* Stated task: Reproduce each line of the listing below word for word.

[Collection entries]

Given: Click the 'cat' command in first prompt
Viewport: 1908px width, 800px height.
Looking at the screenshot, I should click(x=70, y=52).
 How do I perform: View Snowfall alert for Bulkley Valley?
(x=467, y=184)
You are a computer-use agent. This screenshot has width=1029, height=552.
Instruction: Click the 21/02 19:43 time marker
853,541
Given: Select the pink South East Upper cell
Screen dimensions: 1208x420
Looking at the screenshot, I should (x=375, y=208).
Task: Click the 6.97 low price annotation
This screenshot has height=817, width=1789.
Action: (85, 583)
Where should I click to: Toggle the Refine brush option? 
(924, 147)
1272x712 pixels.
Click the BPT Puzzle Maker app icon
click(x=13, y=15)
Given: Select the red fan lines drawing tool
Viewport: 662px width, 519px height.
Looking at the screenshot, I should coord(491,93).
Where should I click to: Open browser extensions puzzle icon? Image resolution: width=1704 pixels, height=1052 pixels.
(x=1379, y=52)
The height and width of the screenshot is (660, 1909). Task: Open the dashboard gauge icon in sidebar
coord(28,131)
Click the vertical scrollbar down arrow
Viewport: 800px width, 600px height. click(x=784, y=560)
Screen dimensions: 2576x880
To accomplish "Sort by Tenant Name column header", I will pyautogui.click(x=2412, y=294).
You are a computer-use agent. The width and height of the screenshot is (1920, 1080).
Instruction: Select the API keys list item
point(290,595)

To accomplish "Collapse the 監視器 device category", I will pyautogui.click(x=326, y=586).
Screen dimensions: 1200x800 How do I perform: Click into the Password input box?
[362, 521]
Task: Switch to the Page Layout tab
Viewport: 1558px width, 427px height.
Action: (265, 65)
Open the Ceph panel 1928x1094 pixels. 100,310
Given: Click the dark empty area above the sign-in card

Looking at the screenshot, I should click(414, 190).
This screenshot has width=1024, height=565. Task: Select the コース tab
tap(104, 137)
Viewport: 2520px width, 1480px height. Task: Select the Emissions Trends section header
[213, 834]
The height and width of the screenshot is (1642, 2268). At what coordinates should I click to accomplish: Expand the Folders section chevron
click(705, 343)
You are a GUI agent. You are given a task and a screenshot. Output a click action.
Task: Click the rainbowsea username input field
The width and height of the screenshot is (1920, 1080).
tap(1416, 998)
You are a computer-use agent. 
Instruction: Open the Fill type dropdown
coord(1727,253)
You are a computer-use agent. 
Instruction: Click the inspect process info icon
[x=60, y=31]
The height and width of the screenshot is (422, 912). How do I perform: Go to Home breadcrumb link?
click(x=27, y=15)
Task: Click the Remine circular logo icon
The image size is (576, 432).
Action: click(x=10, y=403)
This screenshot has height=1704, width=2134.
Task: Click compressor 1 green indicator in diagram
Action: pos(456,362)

* Finished task:
Given: Click the 'cat' command in first prompt
Viewport: 1908px width, 800px height.
Looking at the screenshot, I should click(x=70, y=52).
 How do I perform: View Snowfall alert for Bulkley Valley?
(x=467, y=184)
You are a computer-use agent. This screenshot has width=1029, height=552.
Instruction: Click the 21/02 19:43 time marker
853,541
Given: Select the pink South East Upper cell
Screen dimensions: 1208x420
Looking at the screenshot, I should (x=375, y=208).
Task: Click the 6.97 low price annotation
This screenshot has height=817, width=1789.
Action: (85, 583)
Where should I click to: Toggle the Refine brush option? 
(924, 147)
1272x712 pixels.
Click the BPT Puzzle Maker app icon
click(x=13, y=15)
Given: Select the red fan lines drawing tool
Viewport: 662px width, 519px height.
Looking at the screenshot, I should coord(491,93).
Where should I click to: Open browser extensions puzzle icon? Image resolution: width=1704 pixels, height=1052 pixels.
(x=1379, y=52)
The height and width of the screenshot is (660, 1909). Task: Open the dashboard gauge icon in sidebar
coord(28,131)
Click the vertical scrollbar down arrow
Viewport: 800px width, 600px height. click(x=784, y=560)
Screen dimensions: 2576x880
To accomplish "Sort by Tenant Name column header", I will pyautogui.click(x=2412, y=294).
You are a computer-use agent. The width and height of the screenshot is (1920, 1080).
Instruction: Select the API keys list item
point(290,595)

To accomplish "Collapse the 監視器 device category", I will pyautogui.click(x=326, y=586).
Screen dimensions: 1200x800 How do I perform: Click into the Password input box?
[362, 521]
Task: Switch to the Page Layout tab
Viewport: 1558px width, 427px height.
Action: (265, 65)
Open the Ceph panel 1928x1094 pixels. 100,310
Given: Click the dark empty area above the sign-in card

Looking at the screenshot, I should click(414, 190).
This screenshot has width=1024, height=565. Task: Select the コース tab
tap(104, 137)
Viewport: 2520px width, 1480px height. Task: Select the Emissions Trends section header
[213, 834]
The height and width of the screenshot is (1642, 2268). At what coordinates should I click to accomplish: Expand the Folders section chevron
click(705, 343)
You are a GUI agent. You are given a task and a screenshot. Output a click action.
Task: Click the rainbowsea username input field
The width and height of the screenshot is (1920, 1080).
tap(1416, 998)
You are a computer-use agent. 
Instruction: Open the Fill type dropdown
coord(1727,253)
You are a computer-use agent. 
Instruction: Click the inspect process info icon
[x=60, y=31]
The height and width of the screenshot is (422, 912). How do I perform: Go to Home breadcrumb link?
click(x=27, y=15)
Task: Click the Remine circular logo icon
The image size is (576, 432).
Action: click(x=10, y=403)
This screenshot has height=1704, width=2134.
Task: Click compressor 1 green indicator in diagram
Action: pos(456,362)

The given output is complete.